To be done:
Please reproduce the entries exactly, starting with the line that contains "Given: Click the Home breadcrumb link" and going on through the line that contains "Looking at the screenshot, I should (44, 60).", and copy only those lines.

Material for this exercise:

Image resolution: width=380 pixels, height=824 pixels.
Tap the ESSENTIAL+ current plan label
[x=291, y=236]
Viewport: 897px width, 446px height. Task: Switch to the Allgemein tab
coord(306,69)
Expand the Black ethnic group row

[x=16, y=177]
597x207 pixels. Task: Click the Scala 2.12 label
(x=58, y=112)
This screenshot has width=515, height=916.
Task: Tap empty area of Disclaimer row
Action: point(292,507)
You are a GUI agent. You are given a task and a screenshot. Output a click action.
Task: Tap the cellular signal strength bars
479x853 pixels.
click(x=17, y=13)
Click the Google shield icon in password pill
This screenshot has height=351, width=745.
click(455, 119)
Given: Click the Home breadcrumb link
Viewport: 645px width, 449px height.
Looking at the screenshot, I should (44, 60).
--
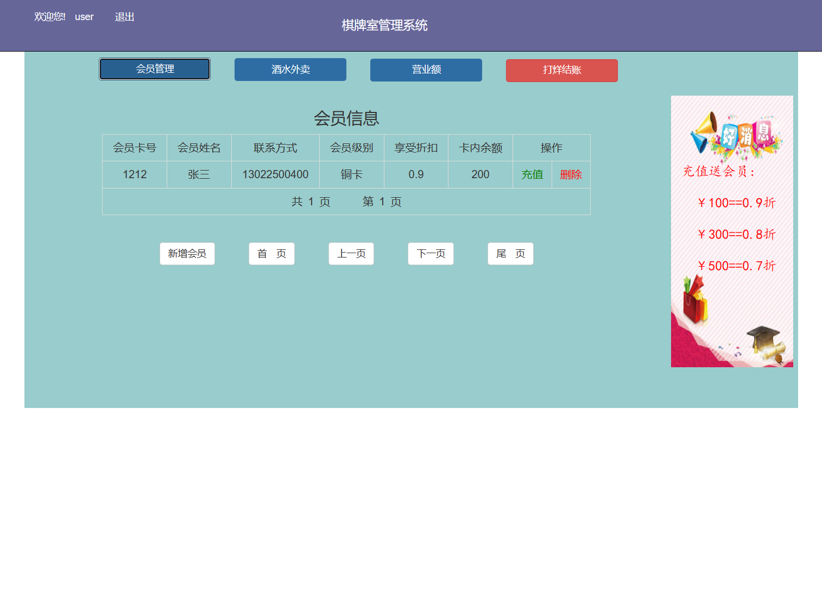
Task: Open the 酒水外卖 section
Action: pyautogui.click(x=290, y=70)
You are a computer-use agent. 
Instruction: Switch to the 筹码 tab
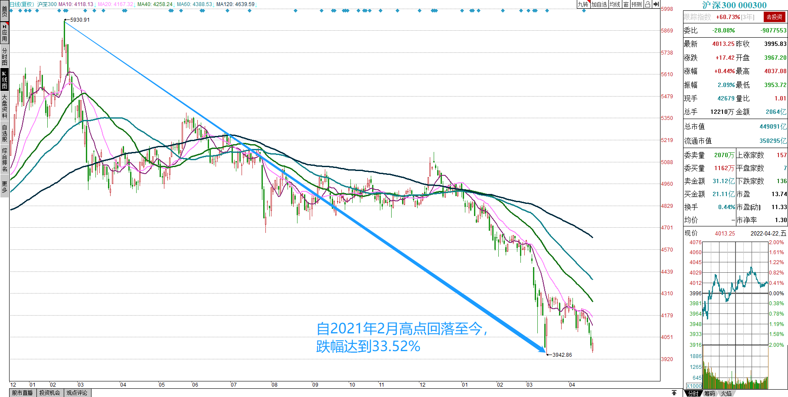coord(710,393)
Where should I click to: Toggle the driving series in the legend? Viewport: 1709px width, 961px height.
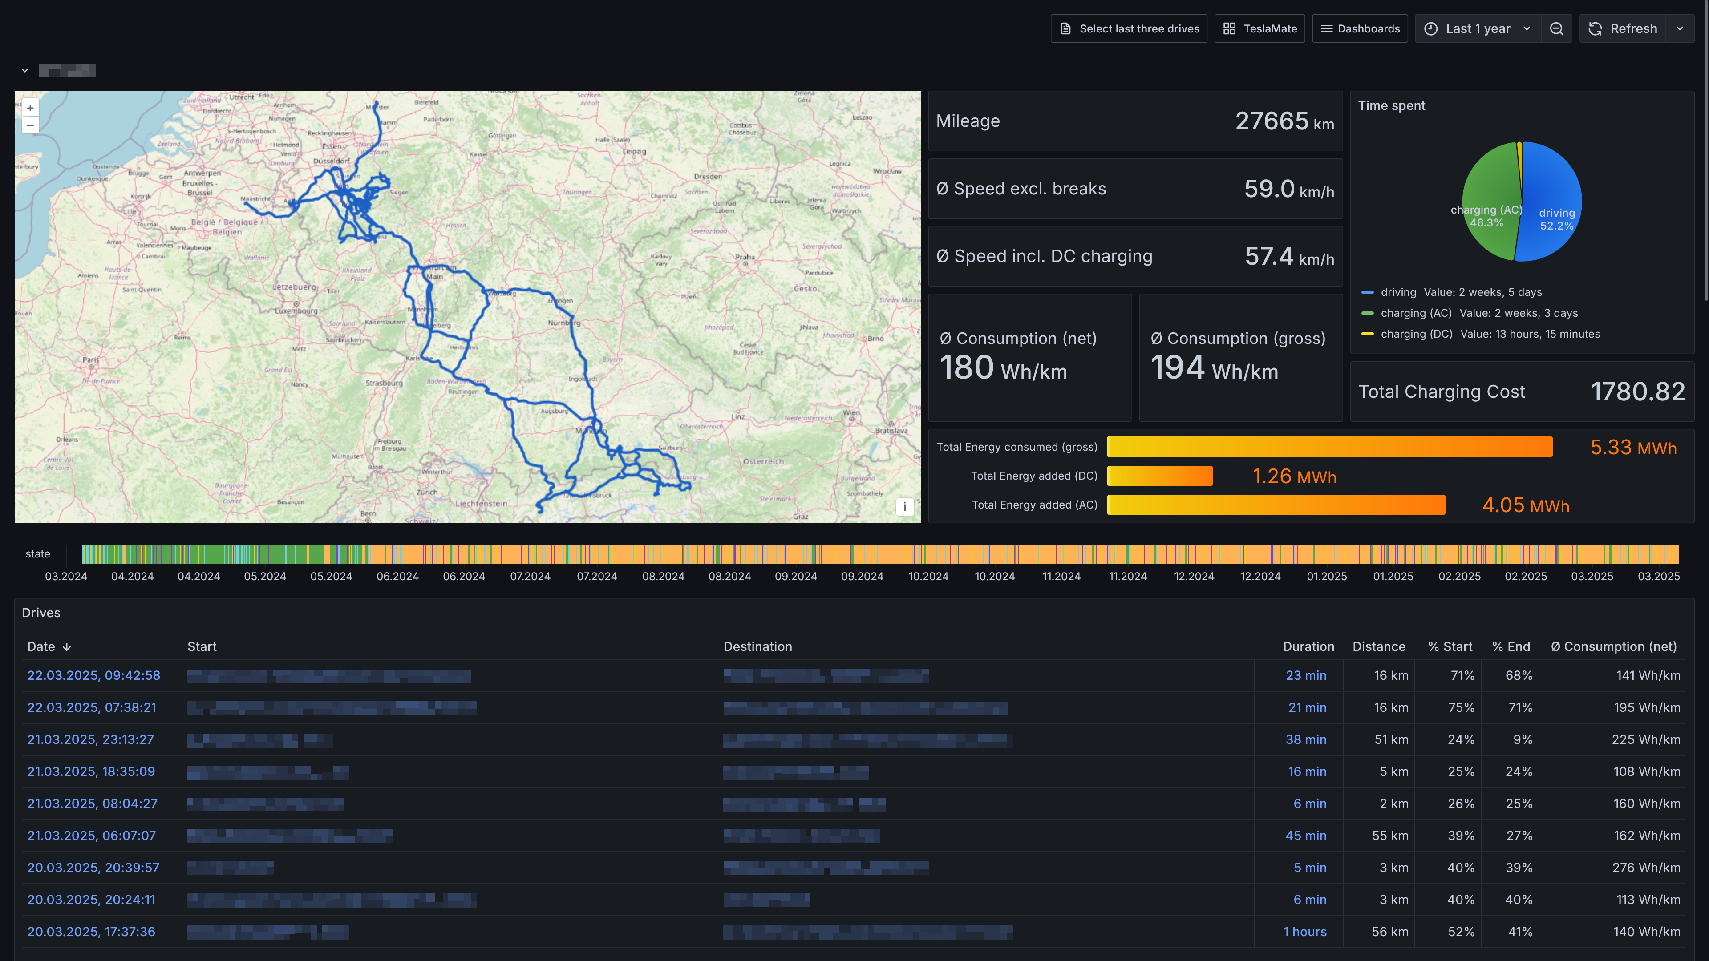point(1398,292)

Answer for this exercise:
Given: Click the Home breadcrumb link
Viewport: 645px width, 449px height.
Looking at the screenshot, I should (44, 60).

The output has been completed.